Drone Angkatan Darat Iran Gempur Stasiun Radar AS dan Titik Pasukan AS di UEA

Angkatan Darat mengatakan drone penyerangnya melakukan serangan semalam yang menargetkan stasiun radar musuh di UEA, yang bertanggung jawab untuk mendeteksi dan melacak rudal dan drone tempur Iran.


Teheran, Suarathailand- Angkatan Darat Iran mengatakan telah menargetkan stasiun radar AS dan lokasi penempatan pasukan militer Amerika di Uni Emirat Arab dengan drone penyerang, di tengah perang agresi tanpa provokasi yang sedang berlangsung oleh koalisi militer AS-Israel terhadap Republik Islam.

Dalam sebuah pernyataan pada hari Senin, Angkatan Darat mengatakan drone penyerangnya melakukan serangan semalam yang menargetkan stasiun radar musuh di UEA, yang bertanggung jawab untuk mendeteksi dan melacak rudal dan drone tempur Iran.

Dalam gelombang serangan balasan terbarunya terhadap aset militer Amerika di kawasan itu, drone peledak Angkatan Darat juga menghantam posisi pasukan AS di Emirat.

Sejak Amerika Serikat dan rezim Israel memulai agresi militer tanpa provokasi terhadap Iran pada 28 Februari, rudal balistik dan drone Iran telah berulang kali menghantam fasilitas AS di negara-negara Teluk Persia dan wilayah yang diduduki Israel.

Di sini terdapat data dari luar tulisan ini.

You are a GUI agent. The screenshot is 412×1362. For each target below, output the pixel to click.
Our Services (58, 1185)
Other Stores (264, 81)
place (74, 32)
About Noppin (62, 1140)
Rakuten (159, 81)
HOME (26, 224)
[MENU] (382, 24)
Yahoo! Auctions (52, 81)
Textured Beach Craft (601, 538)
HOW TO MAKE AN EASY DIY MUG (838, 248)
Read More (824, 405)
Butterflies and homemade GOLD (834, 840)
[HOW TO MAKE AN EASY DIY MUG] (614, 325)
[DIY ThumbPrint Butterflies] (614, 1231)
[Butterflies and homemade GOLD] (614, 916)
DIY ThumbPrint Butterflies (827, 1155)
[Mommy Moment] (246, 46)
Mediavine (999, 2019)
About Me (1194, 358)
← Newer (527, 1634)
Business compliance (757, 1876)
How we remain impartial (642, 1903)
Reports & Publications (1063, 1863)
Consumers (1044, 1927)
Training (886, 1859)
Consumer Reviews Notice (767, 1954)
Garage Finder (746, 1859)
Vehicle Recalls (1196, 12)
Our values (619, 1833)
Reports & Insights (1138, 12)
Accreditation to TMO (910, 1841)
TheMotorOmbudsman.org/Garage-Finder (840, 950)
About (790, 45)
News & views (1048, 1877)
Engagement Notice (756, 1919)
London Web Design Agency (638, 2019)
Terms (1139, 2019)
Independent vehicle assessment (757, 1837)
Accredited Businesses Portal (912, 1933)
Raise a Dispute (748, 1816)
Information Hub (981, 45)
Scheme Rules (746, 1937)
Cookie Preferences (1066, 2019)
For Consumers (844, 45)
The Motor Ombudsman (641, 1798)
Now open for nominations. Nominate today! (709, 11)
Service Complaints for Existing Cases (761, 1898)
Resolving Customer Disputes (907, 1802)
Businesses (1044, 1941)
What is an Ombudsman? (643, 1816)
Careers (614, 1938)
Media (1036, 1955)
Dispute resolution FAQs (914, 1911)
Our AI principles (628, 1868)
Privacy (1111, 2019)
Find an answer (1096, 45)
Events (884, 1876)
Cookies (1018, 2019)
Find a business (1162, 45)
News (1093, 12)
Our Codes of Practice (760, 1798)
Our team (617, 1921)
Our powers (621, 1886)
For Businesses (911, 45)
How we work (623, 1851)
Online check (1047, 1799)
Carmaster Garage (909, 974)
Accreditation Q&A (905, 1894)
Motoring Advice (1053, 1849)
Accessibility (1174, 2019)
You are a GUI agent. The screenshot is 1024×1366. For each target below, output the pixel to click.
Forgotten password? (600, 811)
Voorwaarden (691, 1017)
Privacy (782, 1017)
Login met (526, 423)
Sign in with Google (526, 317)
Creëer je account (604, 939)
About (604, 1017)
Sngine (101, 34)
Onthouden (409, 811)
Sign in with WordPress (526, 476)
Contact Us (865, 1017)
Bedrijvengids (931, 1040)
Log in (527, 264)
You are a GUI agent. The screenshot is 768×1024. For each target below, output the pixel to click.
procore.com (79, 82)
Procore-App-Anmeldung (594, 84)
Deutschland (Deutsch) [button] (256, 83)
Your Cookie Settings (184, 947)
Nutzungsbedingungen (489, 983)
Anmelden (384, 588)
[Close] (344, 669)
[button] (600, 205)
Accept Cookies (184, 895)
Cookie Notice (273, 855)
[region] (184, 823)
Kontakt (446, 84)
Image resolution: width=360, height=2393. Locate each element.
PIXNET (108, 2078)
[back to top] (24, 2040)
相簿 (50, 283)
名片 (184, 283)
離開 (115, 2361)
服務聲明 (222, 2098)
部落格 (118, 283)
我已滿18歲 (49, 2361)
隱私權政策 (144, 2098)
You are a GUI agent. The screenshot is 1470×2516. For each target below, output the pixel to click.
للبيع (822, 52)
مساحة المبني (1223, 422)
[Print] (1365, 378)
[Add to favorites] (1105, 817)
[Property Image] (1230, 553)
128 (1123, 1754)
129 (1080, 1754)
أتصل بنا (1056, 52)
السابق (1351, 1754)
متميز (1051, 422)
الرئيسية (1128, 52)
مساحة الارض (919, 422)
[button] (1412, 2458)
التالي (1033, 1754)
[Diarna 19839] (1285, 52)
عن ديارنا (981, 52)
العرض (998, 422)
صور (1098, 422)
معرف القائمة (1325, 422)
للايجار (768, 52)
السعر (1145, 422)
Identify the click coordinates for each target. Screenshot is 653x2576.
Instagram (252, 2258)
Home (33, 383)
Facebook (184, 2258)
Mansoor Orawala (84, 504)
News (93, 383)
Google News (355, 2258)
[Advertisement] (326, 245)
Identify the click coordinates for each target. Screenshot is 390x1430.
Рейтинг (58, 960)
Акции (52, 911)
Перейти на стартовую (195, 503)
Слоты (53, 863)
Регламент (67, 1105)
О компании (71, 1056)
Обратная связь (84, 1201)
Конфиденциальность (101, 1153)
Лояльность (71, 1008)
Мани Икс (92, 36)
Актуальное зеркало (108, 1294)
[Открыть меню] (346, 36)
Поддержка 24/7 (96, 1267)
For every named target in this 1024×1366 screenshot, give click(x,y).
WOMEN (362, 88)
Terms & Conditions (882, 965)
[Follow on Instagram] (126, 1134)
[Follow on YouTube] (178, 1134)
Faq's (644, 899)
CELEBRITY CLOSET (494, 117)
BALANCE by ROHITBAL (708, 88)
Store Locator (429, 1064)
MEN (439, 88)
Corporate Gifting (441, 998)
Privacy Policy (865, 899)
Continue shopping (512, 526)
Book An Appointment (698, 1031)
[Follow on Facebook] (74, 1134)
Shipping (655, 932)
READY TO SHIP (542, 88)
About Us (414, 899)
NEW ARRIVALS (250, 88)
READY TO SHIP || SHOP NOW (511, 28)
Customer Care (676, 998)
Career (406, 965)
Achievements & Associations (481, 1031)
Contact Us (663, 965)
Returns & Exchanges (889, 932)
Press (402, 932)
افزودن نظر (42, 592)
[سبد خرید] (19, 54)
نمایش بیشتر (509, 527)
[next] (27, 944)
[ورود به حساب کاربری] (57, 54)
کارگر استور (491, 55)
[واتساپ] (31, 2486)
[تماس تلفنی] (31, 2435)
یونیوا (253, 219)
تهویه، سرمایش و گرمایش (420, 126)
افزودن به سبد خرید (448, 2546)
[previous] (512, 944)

Korps Garda Revolusi Islam (IRGC) pada hari Minggu mengatakan bahwa mereka telah mengenai dan menghancurkan pesawat pengintai Boeing E3 Sentry milik Angkatan Udara AS dalam serangan balasan terhadap instalasi militer yang dikelola AS di Arab Saudi.

Gambar yang beredar di platform media sosial menunjukkan bahwa proyektil Iran telah mengenai bagian terpenting dan paling sensitif dari pesawat tersebut di dekat ekornya, tempat radar pengintai AN/APY2 yang mahal terpasang.

Hal ini terjadi setelah IRGC mengatakan bahwa sebuah gudang yang menyimpan sistem anti-drone Ukraina dihancurkan dalam operasi rudal di Dubai, Uni Emirat Arab.